* **What the task requires**: The entries below need to be transcribed exactly, without their images.

* **Saved data entries**:

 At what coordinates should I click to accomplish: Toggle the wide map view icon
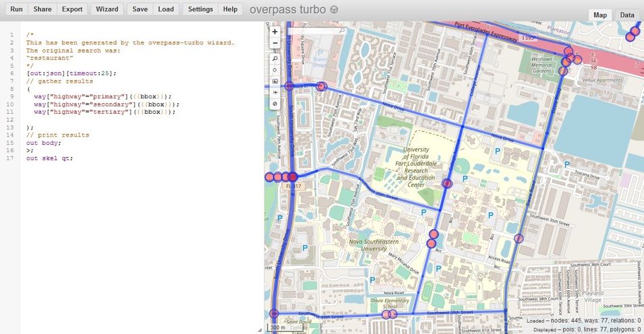tap(275, 93)
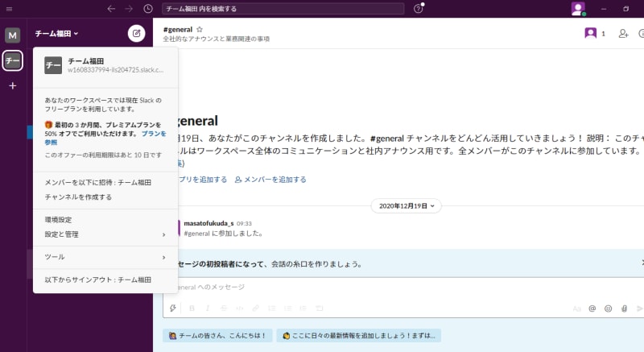Open the add people icon in header
The width and height of the screenshot is (644, 352).
[x=623, y=34]
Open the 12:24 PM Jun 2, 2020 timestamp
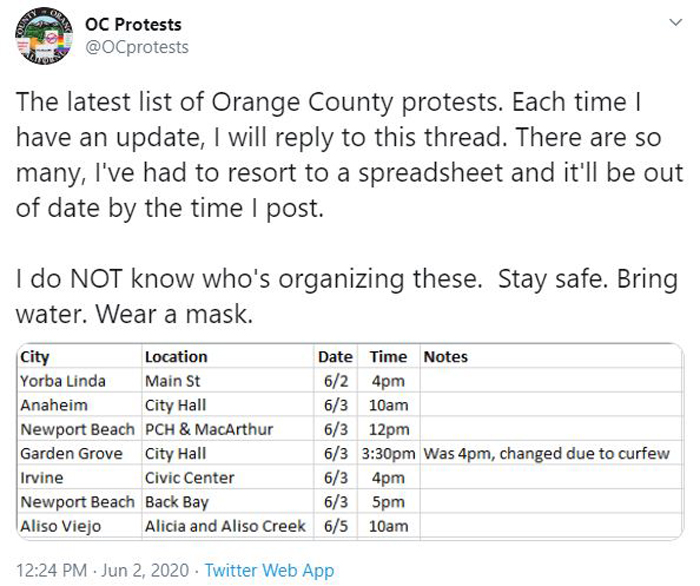This screenshot has width=700, height=586. [x=103, y=570]
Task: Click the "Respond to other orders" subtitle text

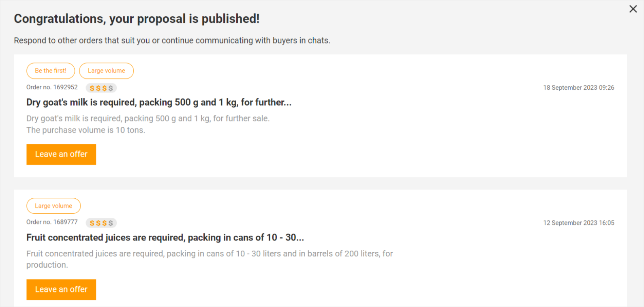Action: pyautogui.click(x=172, y=41)
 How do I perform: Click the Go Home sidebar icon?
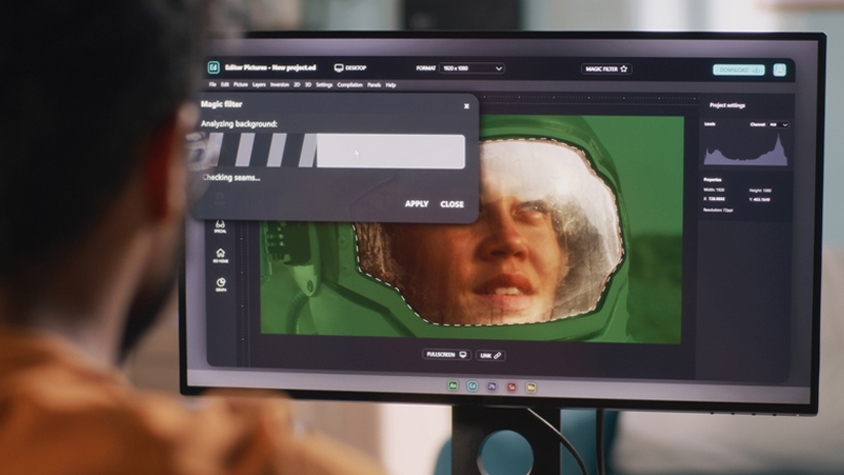click(x=220, y=255)
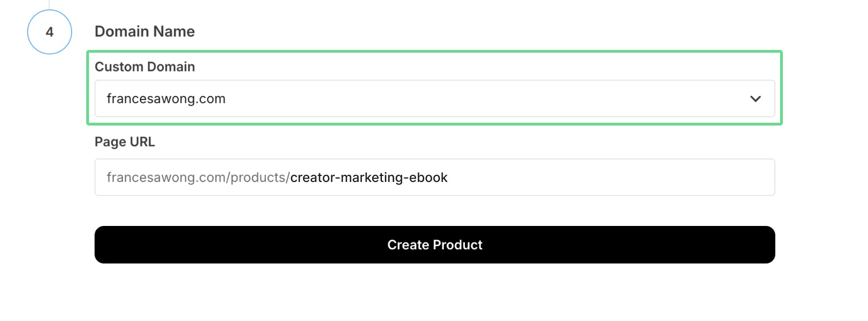Click the Domain Name section heading
The image size is (868, 321).
[x=145, y=32]
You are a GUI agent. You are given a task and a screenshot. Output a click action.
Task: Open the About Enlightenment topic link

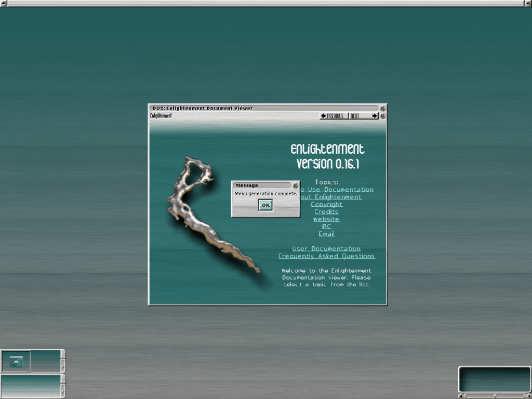(x=333, y=197)
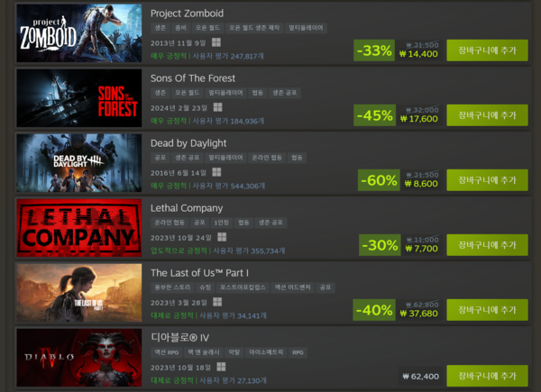Screen dimensions: 541x392
Task: Click the -60% discount badge for Dead by Daylight
Action: click(379, 180)
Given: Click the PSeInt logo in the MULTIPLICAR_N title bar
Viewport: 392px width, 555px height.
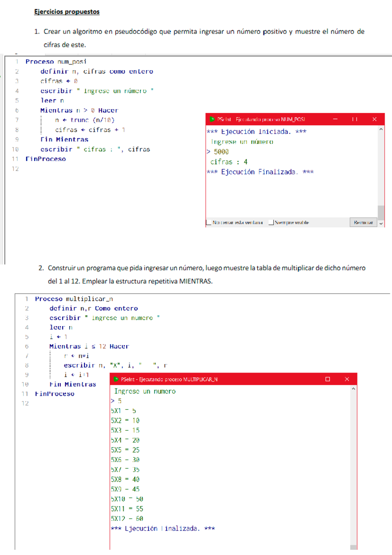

* **Your response**:
 At what coordinates should I click to accomplish: Toggle the wide map view icon
tap(275, 93)
Open the add people icon in header
The width and height of the screenshot is (644, 352).
[x=623, y=34]
Open the 12:24 PM Jun 2, 2020 timestamp
This screenshot has width=700, height=586. [x=103, y=570]
Task: Click the "Respond to other orders" subtitle text

Action: pyautogui.click(x=172, y=41)
 How do I perform: Click the Go Home sidebar icon?
click(x=220, y=255)
Click the Domain Name section heading
The image size is (868, 321).
[x=145, y=32]
You are a GUI agent. You are given a task and a screenshot. Output a click action.
Task: Open the About Enlightenment topic link

(x=333, y=197)
Screen dimensions: 541x392
Task: Click the -60% discount badge for Dead by Daylight
Action: click(379, 180)
Given: Click the PSeInt logo in the MULTIPLICAR_N title bar
Viewport: 392px width, 555px height.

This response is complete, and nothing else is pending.